=== Provided data ===
============

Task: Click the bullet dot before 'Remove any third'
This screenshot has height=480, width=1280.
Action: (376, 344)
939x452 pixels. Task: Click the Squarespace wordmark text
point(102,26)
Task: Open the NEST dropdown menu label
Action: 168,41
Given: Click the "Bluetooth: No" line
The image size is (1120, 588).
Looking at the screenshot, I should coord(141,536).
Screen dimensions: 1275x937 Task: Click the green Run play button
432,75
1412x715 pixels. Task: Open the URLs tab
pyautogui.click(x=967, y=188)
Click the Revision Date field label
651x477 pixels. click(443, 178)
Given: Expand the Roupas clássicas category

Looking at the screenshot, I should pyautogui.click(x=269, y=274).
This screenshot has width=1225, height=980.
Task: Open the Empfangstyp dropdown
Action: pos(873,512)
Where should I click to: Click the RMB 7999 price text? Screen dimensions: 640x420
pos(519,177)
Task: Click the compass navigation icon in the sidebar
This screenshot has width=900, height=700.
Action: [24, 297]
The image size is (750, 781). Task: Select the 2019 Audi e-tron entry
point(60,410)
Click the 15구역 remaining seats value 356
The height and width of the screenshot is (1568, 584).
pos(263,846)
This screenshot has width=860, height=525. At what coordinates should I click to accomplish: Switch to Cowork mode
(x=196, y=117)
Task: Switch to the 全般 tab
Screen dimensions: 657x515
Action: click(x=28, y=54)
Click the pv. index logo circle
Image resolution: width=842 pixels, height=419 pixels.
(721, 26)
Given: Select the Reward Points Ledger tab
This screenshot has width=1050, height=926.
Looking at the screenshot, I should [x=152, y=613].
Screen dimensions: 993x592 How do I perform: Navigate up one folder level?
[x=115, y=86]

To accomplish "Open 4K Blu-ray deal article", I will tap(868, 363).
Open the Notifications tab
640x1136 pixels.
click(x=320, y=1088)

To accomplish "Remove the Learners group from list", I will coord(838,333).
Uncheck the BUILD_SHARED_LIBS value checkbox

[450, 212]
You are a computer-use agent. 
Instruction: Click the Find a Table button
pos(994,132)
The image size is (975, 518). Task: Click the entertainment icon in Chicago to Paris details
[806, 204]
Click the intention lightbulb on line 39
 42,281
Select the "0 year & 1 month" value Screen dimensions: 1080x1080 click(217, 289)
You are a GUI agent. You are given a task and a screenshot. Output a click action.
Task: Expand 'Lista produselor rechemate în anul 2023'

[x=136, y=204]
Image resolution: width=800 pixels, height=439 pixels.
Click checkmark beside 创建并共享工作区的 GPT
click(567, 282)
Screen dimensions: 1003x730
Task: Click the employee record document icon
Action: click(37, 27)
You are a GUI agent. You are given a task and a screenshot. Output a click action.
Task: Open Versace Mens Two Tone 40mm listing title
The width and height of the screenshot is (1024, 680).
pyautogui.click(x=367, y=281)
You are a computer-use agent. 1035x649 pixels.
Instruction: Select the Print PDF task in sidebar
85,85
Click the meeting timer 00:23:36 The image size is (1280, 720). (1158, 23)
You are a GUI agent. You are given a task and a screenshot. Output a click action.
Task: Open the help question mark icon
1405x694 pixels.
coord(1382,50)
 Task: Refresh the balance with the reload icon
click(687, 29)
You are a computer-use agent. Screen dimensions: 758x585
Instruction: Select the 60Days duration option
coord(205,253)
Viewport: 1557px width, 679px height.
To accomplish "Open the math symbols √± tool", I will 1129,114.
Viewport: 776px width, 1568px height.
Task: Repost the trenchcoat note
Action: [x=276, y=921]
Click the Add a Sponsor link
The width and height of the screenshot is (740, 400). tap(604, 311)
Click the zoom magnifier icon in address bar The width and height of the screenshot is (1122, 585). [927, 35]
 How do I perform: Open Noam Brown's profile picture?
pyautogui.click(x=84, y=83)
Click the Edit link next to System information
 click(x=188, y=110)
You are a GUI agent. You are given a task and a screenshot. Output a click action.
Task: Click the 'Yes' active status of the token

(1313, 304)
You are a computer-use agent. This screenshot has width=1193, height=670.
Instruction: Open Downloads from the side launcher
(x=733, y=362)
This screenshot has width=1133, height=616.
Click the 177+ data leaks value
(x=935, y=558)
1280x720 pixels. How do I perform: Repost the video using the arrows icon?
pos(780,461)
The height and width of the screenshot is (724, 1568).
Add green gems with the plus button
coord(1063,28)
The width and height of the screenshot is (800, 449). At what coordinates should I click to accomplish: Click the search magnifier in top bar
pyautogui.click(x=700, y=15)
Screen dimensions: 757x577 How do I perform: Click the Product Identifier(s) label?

============

=== What is required ===
Produce the whole listing once more, exactly.

=== Answer section ===
Task: Click the bullet dot before 'Remove any third'
This screenshot has height=480, width=1280.
Action: (376, 344)
939x452 pixels. Task: Click the Squarespace wordmark text
point(102,26)
Task: Open the NEST dropdown menu label
Action: 168,41
Given: Click the "Bluetooth: No" line
The image size is (1120, 588).
Looking at the screenshot, I should coord(141,536).
Screen dimensions: 1275x937 Task: Click the green Run play button
432,75
1412x715 pixels. Task: Open the URLs tab
pyautogui.click(x=967, y=188)
Click the Revision Date field label
651x477 pixels. click(443, 178)
Given: Expand the Roupas clássicas category

Looking at the screenshot, I should pyautogui.click(x=269, y=274).
This screenshot has width=1225, height=980.
Task: Open the Empfangstyp dropdown
Action: pos(873,512)
Where should I click to: Click the RMB 7999 price text? Screen dimensions: 640x420
pos(519,177)
Task: Click the compass navigation icon in the sidebar
This screenshot has width=900, height=700.
Action: [24, 297]
The image size is (750, 781). Task: Select the 2019 Audi e-tron entry
point(60,410)
Click the 15구역 remaining seats value 356
The height and width of the screenshot is (1568, 584).
pos(263,846)
This screenshot has width=860, height=525. At what coordinates should I click to accomplish: Switch to Cowork mode
(x=196, y=117)
Task: Switch to the 全般 tab
Screen dimensions: 657x515
Action: click(x=28, y=54)
Click the pv. index logo circle
Image resolution: width=842 pixels, height=419 pixels.
(721, 26)
Given: Select the Reward Points Ledger tab
This screenshot has width=1050, height=926.
Looking at the screenshot, I should [x=152, y=613].
Screen dimensions: 993x592 How do I perform: Navigate up one folder level?
[x=115, y=86]

To accomplish "Open 4K Blu-ray deal article", I will tap(868, 363).
Open the Notifications tab
640x1136 pixels.
click(x=320, y=1088)

To accomplish "Remove the Learners group from list", I will coord(838,333).
Uncheck the BUILD_SHARED_LIBS value checkbox

[450, 212]
You are a computer-use agent. 
Instruction: Click the Find a Table button
pos(994,132)
The image size is (975, 518). Task: Click the entertainment icon in Chicago to Paris details
[806, 204]
Click the intention lightbulb on line 39
 42,281
Select the "0 year & 1 month" value Screen dimensions: 1080x1080 click(217, 289)
You are a GUI agent. You are given a task and a screenshot. Output a click action.
Task: Expand 'Lista produselor rechemate în anul 2023'

[x=136, y=204]
Image resolution: width=800 pixels, height=439 pixels.
Click checkmark beside 创建并共享工作区的 GPT
click(567, 282)
Screen dimensions: 1003x730
Task: Click the employee record document icon
Action: click(37, 27)
You are a GUI agent. You are given a task and a screenshot. Output a click action.
Task: Open Versace Mens Two Tone 40mm listing title
The width and height of the screenshot is (1024, 680).
pyautogui.click(x=367, y=281)
You are a computer-use agent. 1035x649 pixels.
Instruction: Select the Print PDF task in sidebar
85,85
Click the meeting timer 00:23:36 The image size is (1280, 720). (1158, 23)
You are a GUI agent. You are given a task and a screenshot. Output a click action.
Task: Open the help question mark icon
1405x694 pixels.
coord(1382,50)
 Task: Refresh the balance with the reload icon
click(687, 29)
You are a computer-use agent. Screen dimensions: 758x585
Instruction: Select the 60Days duration option
coord(205,253)
Viewport: 1557px width, 679px height.
To accomplish "Open the math symbols √± tool", I will 1129,114.
Viewport: 776px width, 1568px height.
Task: Repost the trenchcoat note
Action: [x=276, y=921]
Click the Add a Sponsor link
The width and height of the screenshot is (740, 400). tap(604, 311)
Click the zoom magnifier icon in address bar The width and height of the screenshot is (1122, 585). [927, 35]
 How do I perform: Open Noam Brown's profile picture?
pyautogui.click(x=84, y=83)
Click the Edit link next to System information
 click(x=188, y=110)
You are a GUI agent. You are given a task and a screenshot. Output a click action.
Task: Click the 'Yes' active status of the token

(1313, 304)
You are a computer-use agent. This screenshot has width=1193, height=670.
Instruction: Open Downloads from the side launcher
(x=733, y=362)
This screenshot has width=1133, height=616.
Click the 177+ data leaks value
(x=935, y=558)
1280x720 pixels. How do I perform: Repost the video using the arrows icon?
pos(780,461)
The height and width of the screenshot is (724, 1568).
Add green gems with the plus button
coord(1063,28)
The width and height of the screenshot is (800, 449). At what coordinates should I click to accomplish: Click the search magnifier in top bar
pyautogui.click(x=700, y=15)
Screen dimensions: 757x577 How do I perform: Click the Product Identifier(s) label?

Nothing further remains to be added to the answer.